La rentrée scolaire, prévue ce lundi 10 février 2025, n’a pas connu l’affluence habituelle dans plusieurs écoles de Goma et ses environs. En cause : la situation sécuritaire marquée par la présence des rebelles du M23 dans la région. Craignant pour la sécurité de leurs enfants, de nombreux parents ont préféré les garder à la maison.
« Nos enfants n’iront pas à l’école tant que le M23 occupe nos terres », affirme une mère de famille rencontrée dans un quartier de la ville. Un autre parent partage son inquiétude, mais avance un argument différent : « Si nous envoyons nos enfants à l’école, c’est comme si nous acceptions ce nouveau régime imposé par l’AFC/M23. »
Des écoles vides malgré la présence des enseignants
Dans plusieurs établissements scolaires, les enseignants et le personnel administratif étaient bel et bien présents, conformément aux recommandations des autorités compétentes. Cependant, l’absence quasi totale d’élèves a marqué cette première journée.
« Malheureusement, aucun parent n’a amené son enfant ce matin. Nos bus scolaires ont circulé, mais les arrêts étaient vides. Nous espérons que la situation changera demain », confie un directeur d’école, inquiet pour la suite de l’année scolaire.

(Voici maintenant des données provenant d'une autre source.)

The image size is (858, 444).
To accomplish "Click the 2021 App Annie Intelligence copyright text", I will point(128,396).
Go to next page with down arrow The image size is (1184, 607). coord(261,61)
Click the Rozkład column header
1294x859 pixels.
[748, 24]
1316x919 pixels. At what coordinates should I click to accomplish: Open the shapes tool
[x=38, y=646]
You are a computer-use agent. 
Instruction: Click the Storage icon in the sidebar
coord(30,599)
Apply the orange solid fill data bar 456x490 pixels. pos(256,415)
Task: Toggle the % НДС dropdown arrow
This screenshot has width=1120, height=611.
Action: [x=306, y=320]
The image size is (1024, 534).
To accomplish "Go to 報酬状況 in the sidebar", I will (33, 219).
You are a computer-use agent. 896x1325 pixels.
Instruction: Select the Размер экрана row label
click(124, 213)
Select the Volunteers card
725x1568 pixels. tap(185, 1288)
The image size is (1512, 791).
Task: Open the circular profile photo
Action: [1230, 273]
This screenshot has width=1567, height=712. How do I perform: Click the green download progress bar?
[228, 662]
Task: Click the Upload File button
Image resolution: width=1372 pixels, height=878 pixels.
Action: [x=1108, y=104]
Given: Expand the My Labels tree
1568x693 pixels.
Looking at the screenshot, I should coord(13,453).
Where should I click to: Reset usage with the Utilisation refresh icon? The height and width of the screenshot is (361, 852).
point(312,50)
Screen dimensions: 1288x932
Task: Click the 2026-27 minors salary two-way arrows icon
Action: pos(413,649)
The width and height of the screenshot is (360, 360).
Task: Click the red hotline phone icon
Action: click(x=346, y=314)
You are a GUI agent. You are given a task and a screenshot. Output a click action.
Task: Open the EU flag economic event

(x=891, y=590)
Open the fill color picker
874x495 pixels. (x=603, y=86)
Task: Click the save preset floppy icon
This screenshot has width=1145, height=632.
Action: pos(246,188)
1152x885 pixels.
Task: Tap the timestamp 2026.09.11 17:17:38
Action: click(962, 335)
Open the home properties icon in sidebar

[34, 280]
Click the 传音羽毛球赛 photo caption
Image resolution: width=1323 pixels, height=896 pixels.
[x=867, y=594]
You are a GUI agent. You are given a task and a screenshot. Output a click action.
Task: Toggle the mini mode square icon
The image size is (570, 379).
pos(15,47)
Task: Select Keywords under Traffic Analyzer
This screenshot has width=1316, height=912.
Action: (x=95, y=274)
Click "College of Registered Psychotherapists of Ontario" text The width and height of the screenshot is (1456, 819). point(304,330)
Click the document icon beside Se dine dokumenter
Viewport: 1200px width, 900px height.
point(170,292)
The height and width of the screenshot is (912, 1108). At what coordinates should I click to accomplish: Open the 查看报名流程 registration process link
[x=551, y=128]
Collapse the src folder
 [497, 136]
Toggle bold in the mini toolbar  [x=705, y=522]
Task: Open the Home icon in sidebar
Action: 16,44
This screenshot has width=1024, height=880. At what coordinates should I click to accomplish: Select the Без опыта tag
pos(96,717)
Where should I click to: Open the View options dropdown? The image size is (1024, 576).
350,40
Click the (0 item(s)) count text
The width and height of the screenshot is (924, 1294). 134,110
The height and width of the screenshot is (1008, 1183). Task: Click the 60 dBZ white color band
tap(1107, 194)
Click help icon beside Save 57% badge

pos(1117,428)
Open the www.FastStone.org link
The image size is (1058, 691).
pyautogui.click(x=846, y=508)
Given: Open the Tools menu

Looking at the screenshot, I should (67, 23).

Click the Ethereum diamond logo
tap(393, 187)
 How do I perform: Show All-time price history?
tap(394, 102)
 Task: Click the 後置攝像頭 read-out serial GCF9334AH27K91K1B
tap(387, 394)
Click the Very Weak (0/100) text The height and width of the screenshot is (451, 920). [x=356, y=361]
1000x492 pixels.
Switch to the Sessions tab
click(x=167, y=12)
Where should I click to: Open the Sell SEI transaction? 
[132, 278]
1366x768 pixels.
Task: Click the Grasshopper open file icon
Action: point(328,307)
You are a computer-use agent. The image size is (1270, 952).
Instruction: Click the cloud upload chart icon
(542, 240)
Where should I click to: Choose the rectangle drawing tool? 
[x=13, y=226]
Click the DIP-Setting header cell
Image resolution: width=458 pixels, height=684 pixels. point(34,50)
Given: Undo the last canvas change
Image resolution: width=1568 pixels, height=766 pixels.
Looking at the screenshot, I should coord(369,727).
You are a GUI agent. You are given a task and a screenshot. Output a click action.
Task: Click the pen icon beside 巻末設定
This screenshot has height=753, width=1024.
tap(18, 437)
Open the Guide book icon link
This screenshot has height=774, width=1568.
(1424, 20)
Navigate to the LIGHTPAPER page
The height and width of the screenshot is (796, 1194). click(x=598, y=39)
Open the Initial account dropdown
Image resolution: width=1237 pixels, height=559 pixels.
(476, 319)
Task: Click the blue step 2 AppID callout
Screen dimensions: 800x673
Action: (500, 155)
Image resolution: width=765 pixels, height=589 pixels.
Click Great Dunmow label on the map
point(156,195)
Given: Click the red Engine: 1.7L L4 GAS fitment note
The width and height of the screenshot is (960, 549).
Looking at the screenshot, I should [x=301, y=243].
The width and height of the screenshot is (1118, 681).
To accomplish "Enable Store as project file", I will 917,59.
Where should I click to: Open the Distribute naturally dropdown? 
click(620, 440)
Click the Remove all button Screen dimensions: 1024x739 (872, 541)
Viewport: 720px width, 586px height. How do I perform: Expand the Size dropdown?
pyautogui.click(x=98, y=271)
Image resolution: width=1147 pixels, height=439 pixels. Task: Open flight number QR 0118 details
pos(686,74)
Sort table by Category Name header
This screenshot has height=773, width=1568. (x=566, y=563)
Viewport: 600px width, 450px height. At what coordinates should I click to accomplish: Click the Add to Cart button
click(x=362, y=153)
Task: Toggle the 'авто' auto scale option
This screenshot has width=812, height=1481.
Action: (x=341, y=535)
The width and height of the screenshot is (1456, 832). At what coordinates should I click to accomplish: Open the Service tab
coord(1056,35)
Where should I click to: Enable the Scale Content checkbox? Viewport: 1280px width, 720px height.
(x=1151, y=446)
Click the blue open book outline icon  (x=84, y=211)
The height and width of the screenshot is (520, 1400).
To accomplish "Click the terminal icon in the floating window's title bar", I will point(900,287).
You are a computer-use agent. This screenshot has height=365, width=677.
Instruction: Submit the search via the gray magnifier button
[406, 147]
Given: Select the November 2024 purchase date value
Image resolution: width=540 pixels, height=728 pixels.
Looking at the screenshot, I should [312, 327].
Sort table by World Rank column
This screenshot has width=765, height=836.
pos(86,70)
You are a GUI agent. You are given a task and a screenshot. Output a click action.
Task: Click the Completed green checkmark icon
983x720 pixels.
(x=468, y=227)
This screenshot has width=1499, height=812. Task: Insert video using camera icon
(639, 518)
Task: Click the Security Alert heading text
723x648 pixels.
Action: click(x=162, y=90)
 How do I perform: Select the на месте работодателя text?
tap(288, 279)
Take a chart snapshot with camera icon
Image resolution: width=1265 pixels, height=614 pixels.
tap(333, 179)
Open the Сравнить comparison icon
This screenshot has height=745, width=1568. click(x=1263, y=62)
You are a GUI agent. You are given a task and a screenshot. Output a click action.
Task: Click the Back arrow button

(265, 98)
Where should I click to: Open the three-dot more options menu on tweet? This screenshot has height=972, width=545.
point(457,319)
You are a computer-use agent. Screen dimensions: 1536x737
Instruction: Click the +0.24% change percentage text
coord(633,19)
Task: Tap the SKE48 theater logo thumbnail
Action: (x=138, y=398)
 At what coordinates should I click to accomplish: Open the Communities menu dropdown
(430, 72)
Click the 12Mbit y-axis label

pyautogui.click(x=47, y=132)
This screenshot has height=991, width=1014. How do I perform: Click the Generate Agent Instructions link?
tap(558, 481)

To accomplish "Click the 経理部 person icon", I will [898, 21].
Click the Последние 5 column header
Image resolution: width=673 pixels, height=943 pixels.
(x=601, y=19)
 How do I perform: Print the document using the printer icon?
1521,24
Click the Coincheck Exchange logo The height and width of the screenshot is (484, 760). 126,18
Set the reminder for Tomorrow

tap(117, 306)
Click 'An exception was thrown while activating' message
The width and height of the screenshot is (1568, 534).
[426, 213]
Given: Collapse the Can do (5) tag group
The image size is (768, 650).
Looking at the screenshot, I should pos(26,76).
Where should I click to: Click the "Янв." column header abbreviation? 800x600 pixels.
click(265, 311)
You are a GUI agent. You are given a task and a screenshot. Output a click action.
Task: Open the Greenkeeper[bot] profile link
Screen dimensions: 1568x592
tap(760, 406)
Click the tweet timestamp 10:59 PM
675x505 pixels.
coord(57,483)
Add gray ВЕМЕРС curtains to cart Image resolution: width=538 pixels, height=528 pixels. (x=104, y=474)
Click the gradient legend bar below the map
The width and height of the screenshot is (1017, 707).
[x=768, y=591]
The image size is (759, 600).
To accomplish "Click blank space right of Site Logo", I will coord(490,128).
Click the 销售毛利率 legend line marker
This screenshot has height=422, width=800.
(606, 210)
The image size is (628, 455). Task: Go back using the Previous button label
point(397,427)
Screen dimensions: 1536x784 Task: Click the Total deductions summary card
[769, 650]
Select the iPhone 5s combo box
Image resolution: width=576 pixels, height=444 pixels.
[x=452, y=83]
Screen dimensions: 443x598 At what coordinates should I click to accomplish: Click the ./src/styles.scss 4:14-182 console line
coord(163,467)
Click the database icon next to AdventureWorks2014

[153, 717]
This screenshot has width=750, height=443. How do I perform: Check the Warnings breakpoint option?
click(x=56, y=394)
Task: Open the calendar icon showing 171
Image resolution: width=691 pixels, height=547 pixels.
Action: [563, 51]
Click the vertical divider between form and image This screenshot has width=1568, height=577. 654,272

Un autre responsable d’établissement indique qu’il observera l’évolution de la situation tout au long de la semaine. « Nous sommes prêts à accueillir et encadrer les élèves, mais nous attendons leur retour. »
Un avenir incertain pour l’année scolaire
Alors que les activités scolaires ont officiellement repris ce lundi, l’absence massive des élèves pose la question de l’effectivité des cours dans cette partie du pays. Les autorités éducatives appellent les parents à envoyer leurs enfants en classe, mais ces derniers restent divisés entre la peur et un refus perçu comme un acte de résistance face à la situation actuelle.
Les prochains jours seront décisifs pour déterminer si la rentrée pourra véritablement reprendre son cours normal ou si la crise sécuritaire continuera d’entraver l’éducation des enfants de Goma.